[Directions for this task]: Using the records below, output the stretch that opens with the line containing "Open the library books sidebar icon" and closes with the line containing "Click the Stage", exactly and including both lines, with nothing more.

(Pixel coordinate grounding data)

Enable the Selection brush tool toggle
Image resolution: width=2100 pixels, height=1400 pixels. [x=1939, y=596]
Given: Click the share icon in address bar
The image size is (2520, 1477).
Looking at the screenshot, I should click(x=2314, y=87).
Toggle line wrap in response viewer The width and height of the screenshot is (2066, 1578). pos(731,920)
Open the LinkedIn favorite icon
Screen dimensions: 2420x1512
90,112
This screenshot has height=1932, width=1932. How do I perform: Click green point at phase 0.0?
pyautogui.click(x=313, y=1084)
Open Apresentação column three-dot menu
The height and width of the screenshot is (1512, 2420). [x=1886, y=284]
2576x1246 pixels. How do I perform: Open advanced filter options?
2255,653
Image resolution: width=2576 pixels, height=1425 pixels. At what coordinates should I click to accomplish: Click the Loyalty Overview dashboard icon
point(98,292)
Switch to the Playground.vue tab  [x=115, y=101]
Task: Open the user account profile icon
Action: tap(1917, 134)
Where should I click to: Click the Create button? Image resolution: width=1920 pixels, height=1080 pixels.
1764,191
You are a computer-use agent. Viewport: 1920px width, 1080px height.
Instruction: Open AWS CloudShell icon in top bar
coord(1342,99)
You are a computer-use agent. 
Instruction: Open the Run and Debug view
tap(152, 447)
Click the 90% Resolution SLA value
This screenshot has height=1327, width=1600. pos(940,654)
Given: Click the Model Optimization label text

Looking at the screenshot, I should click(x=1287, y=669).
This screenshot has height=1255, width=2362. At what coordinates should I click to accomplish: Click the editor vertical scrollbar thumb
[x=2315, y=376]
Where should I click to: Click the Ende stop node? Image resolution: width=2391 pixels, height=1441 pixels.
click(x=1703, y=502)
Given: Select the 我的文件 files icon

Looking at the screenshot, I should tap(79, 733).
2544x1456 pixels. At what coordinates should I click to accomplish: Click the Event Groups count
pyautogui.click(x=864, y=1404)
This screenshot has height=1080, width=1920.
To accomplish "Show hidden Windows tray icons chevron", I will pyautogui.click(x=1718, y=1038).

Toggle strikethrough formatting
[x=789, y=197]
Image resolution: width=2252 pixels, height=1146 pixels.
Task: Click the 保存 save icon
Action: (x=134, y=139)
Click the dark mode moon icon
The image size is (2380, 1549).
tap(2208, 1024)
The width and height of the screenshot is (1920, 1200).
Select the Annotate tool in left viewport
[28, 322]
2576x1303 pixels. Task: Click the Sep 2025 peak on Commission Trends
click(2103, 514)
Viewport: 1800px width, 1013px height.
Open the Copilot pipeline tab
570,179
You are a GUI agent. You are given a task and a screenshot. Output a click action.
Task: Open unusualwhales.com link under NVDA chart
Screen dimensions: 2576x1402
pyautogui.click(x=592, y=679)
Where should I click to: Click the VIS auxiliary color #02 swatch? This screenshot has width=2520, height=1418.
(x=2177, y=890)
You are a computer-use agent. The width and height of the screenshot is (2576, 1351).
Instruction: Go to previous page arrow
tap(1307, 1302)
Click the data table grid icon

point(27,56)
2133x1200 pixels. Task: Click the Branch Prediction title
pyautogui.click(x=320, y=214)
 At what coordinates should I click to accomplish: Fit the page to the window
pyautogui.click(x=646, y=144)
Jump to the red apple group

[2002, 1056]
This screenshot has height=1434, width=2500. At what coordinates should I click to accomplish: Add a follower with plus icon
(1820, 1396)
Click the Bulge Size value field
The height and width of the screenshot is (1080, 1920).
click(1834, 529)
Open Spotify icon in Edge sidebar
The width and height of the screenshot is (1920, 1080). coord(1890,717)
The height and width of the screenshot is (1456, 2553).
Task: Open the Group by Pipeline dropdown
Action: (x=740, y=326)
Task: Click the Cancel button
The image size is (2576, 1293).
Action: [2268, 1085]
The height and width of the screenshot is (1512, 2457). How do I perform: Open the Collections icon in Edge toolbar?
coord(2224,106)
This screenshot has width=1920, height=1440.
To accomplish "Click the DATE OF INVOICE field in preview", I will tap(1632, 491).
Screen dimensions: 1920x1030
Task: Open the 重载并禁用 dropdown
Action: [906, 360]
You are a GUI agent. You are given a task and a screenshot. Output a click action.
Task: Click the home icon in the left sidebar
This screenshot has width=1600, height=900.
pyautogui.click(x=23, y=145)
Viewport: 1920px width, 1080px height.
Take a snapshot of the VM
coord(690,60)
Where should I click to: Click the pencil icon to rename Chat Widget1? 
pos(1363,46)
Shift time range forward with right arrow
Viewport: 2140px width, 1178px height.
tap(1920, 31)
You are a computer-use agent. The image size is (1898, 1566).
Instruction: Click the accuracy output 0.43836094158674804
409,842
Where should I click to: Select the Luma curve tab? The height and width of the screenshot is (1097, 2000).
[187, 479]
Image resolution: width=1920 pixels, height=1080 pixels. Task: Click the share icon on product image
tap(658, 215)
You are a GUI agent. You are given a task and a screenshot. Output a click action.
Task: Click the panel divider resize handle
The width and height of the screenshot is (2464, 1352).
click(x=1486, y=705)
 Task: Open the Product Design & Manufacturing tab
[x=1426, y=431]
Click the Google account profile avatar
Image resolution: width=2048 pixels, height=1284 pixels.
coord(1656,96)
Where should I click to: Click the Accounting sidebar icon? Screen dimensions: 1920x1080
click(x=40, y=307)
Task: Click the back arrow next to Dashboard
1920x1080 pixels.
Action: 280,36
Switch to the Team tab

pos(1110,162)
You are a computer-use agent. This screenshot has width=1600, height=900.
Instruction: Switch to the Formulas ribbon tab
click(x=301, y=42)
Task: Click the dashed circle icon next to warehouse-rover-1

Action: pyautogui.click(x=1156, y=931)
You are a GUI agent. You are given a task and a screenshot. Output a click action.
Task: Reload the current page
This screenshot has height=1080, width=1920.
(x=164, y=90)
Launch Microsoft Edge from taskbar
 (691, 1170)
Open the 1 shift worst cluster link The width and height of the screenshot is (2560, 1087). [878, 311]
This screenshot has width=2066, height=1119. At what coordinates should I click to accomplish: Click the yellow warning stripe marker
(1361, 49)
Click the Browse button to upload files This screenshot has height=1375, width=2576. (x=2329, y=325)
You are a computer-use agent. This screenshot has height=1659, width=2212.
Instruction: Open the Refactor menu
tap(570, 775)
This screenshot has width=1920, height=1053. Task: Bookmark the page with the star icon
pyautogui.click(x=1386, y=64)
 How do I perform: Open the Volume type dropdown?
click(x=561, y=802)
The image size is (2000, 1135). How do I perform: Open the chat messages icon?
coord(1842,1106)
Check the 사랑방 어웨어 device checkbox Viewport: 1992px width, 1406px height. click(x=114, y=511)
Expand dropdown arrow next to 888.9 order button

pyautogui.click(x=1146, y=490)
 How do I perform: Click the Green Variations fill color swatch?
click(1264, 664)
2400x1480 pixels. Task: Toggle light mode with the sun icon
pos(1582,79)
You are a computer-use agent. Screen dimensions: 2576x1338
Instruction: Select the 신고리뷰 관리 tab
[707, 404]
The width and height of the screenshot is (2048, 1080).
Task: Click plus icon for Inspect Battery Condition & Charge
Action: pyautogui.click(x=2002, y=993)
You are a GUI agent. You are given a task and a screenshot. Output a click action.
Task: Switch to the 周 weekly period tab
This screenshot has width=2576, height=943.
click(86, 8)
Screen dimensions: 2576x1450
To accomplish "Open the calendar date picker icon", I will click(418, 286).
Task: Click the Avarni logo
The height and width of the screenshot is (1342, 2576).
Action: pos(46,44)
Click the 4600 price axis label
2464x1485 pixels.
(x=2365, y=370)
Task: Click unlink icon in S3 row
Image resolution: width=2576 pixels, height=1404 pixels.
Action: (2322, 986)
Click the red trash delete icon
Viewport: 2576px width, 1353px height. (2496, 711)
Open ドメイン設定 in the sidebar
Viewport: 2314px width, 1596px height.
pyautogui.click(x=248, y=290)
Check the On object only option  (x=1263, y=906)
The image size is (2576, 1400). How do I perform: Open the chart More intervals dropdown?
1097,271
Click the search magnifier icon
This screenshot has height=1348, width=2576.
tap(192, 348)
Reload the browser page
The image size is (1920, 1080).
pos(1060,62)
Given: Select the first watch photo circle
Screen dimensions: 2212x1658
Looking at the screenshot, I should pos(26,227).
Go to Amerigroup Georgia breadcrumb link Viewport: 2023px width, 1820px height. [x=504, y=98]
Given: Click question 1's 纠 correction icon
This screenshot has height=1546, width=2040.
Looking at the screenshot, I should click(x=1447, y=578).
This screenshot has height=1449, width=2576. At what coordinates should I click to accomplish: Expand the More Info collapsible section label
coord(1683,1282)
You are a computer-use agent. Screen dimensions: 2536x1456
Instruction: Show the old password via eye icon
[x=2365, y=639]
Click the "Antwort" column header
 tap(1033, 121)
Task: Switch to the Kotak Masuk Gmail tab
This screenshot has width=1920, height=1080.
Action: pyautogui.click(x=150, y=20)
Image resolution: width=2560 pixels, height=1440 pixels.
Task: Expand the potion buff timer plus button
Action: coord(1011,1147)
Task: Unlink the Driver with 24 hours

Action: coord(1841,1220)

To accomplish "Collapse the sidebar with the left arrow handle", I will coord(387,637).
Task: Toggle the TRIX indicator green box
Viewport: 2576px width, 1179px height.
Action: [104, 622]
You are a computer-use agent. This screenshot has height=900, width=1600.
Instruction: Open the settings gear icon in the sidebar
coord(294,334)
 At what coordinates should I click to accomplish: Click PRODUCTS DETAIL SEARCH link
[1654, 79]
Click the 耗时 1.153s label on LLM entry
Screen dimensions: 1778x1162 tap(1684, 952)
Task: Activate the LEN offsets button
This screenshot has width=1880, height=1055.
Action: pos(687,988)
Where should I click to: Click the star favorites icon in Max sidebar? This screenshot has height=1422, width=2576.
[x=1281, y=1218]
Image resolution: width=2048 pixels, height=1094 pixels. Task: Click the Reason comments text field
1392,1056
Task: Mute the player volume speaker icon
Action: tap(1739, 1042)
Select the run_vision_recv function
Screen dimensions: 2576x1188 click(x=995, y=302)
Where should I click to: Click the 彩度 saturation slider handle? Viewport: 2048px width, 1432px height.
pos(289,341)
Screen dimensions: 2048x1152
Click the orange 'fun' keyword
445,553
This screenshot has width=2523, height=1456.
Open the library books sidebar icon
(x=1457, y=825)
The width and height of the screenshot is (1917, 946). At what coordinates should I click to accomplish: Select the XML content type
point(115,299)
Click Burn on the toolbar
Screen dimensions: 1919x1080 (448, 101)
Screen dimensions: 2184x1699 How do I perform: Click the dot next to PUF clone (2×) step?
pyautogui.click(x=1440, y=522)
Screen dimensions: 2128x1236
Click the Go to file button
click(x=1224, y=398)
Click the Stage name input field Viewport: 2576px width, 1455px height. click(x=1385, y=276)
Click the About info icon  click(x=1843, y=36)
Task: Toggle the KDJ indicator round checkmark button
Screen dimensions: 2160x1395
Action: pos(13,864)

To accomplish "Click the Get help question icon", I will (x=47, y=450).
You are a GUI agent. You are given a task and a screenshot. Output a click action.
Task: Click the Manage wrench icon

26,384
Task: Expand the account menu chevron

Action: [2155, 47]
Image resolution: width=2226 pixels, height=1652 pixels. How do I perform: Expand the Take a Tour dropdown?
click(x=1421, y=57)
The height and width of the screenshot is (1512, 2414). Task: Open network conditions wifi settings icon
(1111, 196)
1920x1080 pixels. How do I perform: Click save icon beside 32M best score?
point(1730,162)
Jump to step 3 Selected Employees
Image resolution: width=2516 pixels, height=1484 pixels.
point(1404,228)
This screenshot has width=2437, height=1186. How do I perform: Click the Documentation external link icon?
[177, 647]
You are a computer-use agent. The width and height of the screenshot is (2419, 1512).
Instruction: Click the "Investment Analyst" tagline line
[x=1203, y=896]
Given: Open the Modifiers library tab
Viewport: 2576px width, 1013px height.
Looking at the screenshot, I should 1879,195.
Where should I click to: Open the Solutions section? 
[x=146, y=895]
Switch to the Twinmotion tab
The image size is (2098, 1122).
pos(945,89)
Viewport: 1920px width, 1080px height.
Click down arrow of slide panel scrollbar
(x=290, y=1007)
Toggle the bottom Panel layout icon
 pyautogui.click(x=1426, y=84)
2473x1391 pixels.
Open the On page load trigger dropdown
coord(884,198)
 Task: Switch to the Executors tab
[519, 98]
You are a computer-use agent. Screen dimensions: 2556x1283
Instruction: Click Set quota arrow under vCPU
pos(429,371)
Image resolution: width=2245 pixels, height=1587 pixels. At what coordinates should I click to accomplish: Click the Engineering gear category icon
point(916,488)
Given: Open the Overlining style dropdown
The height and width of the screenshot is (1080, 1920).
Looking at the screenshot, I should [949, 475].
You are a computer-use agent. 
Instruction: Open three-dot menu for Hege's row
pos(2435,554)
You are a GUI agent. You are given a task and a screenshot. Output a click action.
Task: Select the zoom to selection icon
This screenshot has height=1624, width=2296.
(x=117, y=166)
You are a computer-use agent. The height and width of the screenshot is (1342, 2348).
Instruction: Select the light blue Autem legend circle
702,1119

[Answer to this exercise]:
Open the library books sidebar icon
(x=1457, y=825)
The width and height of the screenshot is (1917, 946). At what coordinates should I click to accomplish: Select the XML content type
point(115,299)
Click Burn on the toolbar
Screen dimensions: 1919x1080 (448, 101)
Screen dimensions: 2184x1699 How do I perform: Click the dot next to PUF clone (2×) step?
pyautogui.click(x=1440, y=522)
Screen dimensions: 2128x1236
Click the Go to file button
click(x=1224, y=398)
Click the Stage name input field Viewport: 2576px width, 1455px height. click(x=1385, y=276)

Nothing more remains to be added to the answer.